TEXT SHOWN:

Task Preferences

Whether Claude Mythos Preview has genuine preferences — and the satisfaction or frustration of those preferences — is potentially significant to model welfare. Anthropic measured preferences using a pairwise evaluation over 3,600 synthetic tasks.

Results

Preference Predictors

Across all models, judged helpfulness, harmlessness, and difficulty are the strongest predictors of task preference.

Claude Mythos Preview Distinctiveness

  • Highest correlation with difficulty of all models tested
  • First model with a statistically significant positive correlation with agency — prefers tasks with high degrees of complexity and autonomous exploration

Correlation of task preferences with difficulty, agency, etc.

Figure 5.7.1.A — task preference correlations, p. 166. Mythos Preview shows the highest difficulty correlation (r ~0.4–0.6) and is the first model with a statistically significant positive agency correlation among six models tested.

DATA BLOCK:
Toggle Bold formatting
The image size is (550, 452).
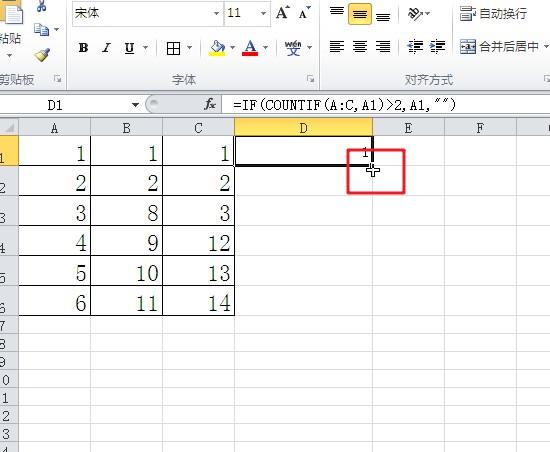coord(83,47)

WORK INSTRUCTIONS:
1. According to the task preferences text, how many synthetic tasks did Anthropic use in its pairwise evaluation?
2. From the task preferences text, transcribe the part starting at "Preference Predictors" and ending at "six models tested.".
3. Shorten the paragraph of the task preferences text that begins "Whether Claude Mythos Preview has genuine preferences", keeping its main facts.

OUTPUTS BY TASK:
1. 3,600

2.
Preference Predictors

Across all models, judged helpfulness, harmlessness, and difficulty are the strongest predictors of task preference.

Claude Mythos Preview Distinctiveness

  • Highest correlation with difficulty of all models tested
  • First model with a statistically significant positive correlation with agency — prefers tasks with high degrees of complexity and autonomous exploration

Correlation of task preferences with difficulty, agency, etc.

Figure 5.7.1.A — task preference correlations, p. 166. Mythos Preview shows the highest difficulty correlation (r ~0.4–0.6) and is the first model with a statistically significant positive agency correlation among six models tested.

3. Whether Claude Mythos Preview has genuine preferences, and whether they are satisfied or frustrated, may matter for model welfare. Anthropic measured them with a pairwise evaluation over 3,600 synthetic tasks.